Piggadilly's is deliteful! Theres a bunch of stuff for evryone. Dilly plate with tha fishs. So yummi!! And tha creme pie is warm and gooee and scrummy!!

Anonymous said...

"The hubris in the comments is pretty amazing. If you don't like cafeterias, don't go. But basically calling the customers swine? Get over yourself."

The swine go to all you can eat buffets, not cafeterias. Get over YOURself ... learn to read, comprehend, and learn the difference between the concepts. Or you can continue bellying up to the Golden Corral trough and getting your feelings hurt when the majority accurately describe YOUR favorite "restaurant".

ImAndy said...

You cannot in your right mind compare Picadilly's to Golden Corral. While Picadillys is not a textbook example of culinary greatness it was edible and generally a quality lunch albeit for the price you could get better elsewhere. Compared to Golden Coral where you're eating popcorn shrimp grown as some sort of science experiment that is still 90% breading and some variation of powdered gravy and meatloaf made of pink slime. I'd like to know if any real cheese exists in the macaroni and cheese or if its just cheese flavoring and milk.

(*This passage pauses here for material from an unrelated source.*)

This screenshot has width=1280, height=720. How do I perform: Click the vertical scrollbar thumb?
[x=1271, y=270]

The cookies and ice cream are generally the highlight of the experience. I need to poop just typing this. I hope we can say poop on this blog...

Disneypal said...

It is sad to see a long standing place like Picadilly on N. Druid Hills go. I remember when it was Morrison's, then Picadilly and have been going there a long time since I've worked in the area for over 20+ years. Thank goodness I still have S & S Cafeteria on Chamblee Tucker Rd and as far as I know, the Picadilly near Northlake is still open.

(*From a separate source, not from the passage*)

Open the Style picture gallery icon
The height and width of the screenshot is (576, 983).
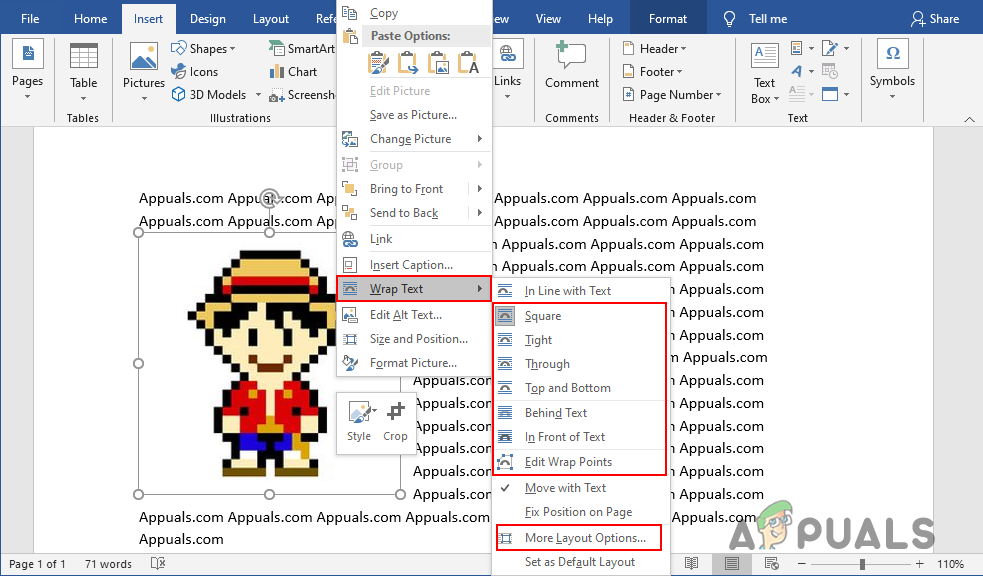(x=361, y=412)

First MCC (the church mentioned) has since sold the property on Cliff Valley Way and are now planning to purchase a building in Chamblee on Presidential Pkwy.

Susan Northcutt said...

This Thanksgiving, we had family emergencies, schedule conflicts, and holiday fatigue. My son called a couple of days before T'Day & said, "We're going to Piccadilly for Thanksgiving!!" And we did. We went to the one near Northlake. It was full of families sitting around talking, laughing, sharing, and eating. A good memory.